Re: [FastBit-users] Howto store data with fatbit library

Thorgrin Sun, 22 Apr 2012 09:50:24 -0700

Hi John,

I finally got to test the difference between the two approaches for
storing data. The difference between using FastBit library and storing
the data directly is quite significant.


I'm sending the data to storage program over network using UDP, so
when it cannot cope with the speed, the network layer drops some
packets. I tried three speeds, 8k, 10k and 12k packets per second,
each packet contains number of rows, the size of packets are similar.
It takes about 154, 122 and 103 seconds to send the data at the
respective speeds.

The number of stored rows are roughly summed up in following table:
#speed  using library   direct storage
8000    7387000         31740000
10000   5925000         31737000
12000   5000000         31715000

The way we are storing the data is simple. We use buffer of size 70k
values for each column, that is just a piece of allocated memory. When
the buffer is full, we flush the memory to the file.

I do not know whether the results are a result of misusing the library
somehow, but maybe someone else stumbled upon this issue.

Regards,
Petr

>>> On 4/13/12 2:05 AM, Thorgrin wrote:
>>>> Hi John,
>>>>
>>>> my colleague is currently working on the data storage and he decided
>>>> to incorporate the creation of fastbit files directly into our code,
>>>> thus we have no generic storage code to give back. There are no
>>>> problems with our approach so far.
>>>>
>>>> I hope that I'll be able to test the performance soon to see if the
>>>> difference is really significant.
>>>>
>>>> Meanwhile, I've another question. How does fastbit work with byte
>>>> arrays? The table API seems to miss this feature, but there are some
>>>> internal types for this. We need to support storing byte arrays along
>>>> with strings and basic types in the end, so I would like to know
>>>> whether this is possible using fastbit, or if we have to come up with
>>>> another solution.
>>>>
>>>> Thank you,
>>>> Petr
>>>>
>>>> On 6 April 2012 19:36, K. John Wu <[email protected]> wrote:
>>>>> Hi, Petr,
>>>>>
>>>>> Have you got a chance to try this?  Any comments or questions?

★ ★ ★

- EXERCISE TASK A:
Pull out each line of the records below that contains the string "Framework", matching case exactly.

- TASK DATA:
★ ★ ★

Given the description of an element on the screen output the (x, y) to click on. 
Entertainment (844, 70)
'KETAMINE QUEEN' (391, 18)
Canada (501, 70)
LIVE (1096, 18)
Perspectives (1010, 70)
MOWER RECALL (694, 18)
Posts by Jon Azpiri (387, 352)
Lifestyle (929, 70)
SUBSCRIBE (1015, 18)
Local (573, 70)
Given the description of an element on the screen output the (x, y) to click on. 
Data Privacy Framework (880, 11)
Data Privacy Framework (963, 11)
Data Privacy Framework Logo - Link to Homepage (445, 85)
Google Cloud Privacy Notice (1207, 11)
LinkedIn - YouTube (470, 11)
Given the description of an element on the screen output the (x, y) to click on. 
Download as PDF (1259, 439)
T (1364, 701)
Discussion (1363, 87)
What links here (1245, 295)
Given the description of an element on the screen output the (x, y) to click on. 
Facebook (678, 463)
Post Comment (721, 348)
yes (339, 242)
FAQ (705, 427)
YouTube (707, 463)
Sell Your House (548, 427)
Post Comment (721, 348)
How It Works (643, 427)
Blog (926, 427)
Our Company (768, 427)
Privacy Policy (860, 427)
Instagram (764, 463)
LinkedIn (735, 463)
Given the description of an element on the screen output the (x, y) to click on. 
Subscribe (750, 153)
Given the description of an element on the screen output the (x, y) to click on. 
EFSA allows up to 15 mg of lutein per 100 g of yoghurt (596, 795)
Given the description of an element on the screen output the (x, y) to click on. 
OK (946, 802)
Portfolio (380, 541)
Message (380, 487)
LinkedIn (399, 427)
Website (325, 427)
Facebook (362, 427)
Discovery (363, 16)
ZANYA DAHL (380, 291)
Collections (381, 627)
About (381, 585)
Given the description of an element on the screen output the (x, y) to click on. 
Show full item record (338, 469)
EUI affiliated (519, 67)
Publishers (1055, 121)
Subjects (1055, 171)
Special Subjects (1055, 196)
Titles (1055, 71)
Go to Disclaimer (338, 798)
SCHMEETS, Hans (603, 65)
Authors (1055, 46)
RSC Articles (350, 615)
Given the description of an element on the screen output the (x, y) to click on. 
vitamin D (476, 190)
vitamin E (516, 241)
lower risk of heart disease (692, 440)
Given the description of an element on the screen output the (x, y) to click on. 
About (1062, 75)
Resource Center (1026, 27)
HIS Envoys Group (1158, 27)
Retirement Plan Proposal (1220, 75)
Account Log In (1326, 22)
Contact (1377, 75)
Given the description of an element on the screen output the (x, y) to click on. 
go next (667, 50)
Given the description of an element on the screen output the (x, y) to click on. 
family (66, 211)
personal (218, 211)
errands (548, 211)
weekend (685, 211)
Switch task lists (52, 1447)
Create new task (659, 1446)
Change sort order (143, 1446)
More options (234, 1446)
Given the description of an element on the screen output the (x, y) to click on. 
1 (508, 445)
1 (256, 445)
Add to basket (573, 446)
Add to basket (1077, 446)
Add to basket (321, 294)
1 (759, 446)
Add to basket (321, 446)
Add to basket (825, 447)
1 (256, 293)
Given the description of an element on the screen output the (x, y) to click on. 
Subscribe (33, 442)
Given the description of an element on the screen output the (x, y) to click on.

★ ★ ★

- EXERCISE TASK B:
Answer these questions about the thread:
(i) What protocol is used to send the data to the storage program over the network?
(ii) How many values does the buffer for each column hold?
(iii) Which feature does the table API seem to be missing?

- WORKED ANSWER A:
Data Privacy Framework (880, 11)
Data Privacy Framework (963, 11)
Data Privacy Framework Logo - Link to Homepage (445, 85)

- WORKED ANSWER B:
(i) UDP
(ii) 70k values
(iii) Support for byte arrays